→ **TO DO**:
Show me every line in the listing that has the word "Toggle".

→ **GIVEN INFORMATION**:
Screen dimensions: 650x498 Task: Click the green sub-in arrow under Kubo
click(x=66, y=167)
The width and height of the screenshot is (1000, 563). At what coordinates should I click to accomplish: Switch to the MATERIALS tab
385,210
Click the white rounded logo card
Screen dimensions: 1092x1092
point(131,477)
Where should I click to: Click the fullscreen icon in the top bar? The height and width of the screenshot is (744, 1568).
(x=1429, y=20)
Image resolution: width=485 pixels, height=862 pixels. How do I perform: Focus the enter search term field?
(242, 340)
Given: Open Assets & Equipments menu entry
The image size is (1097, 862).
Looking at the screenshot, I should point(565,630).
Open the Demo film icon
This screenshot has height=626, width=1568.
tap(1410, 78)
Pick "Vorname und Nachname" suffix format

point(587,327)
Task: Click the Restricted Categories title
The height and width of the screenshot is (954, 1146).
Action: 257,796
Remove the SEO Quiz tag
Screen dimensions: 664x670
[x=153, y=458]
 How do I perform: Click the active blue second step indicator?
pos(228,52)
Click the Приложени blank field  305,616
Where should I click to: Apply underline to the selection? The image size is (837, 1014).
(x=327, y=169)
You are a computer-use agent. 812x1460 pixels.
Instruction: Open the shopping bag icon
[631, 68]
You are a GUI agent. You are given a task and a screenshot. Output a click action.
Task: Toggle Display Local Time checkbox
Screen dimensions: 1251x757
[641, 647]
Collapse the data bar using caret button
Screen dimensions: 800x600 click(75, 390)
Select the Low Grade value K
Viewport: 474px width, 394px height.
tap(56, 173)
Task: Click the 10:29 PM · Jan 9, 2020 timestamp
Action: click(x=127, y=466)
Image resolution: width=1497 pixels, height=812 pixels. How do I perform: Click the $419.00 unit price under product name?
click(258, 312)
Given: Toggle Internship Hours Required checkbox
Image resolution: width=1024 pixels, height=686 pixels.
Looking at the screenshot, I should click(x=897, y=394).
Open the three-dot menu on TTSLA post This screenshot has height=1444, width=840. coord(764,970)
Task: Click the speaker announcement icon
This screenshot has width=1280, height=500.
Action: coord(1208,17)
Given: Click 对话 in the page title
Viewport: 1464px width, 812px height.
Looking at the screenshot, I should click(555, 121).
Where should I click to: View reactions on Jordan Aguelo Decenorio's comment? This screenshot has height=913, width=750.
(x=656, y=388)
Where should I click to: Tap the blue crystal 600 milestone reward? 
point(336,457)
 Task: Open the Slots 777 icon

→ **REPLY TO THE TASK**:
Task: Toggle Display Local Time checkbox
Given: Toggle Internship Hours Required checkbox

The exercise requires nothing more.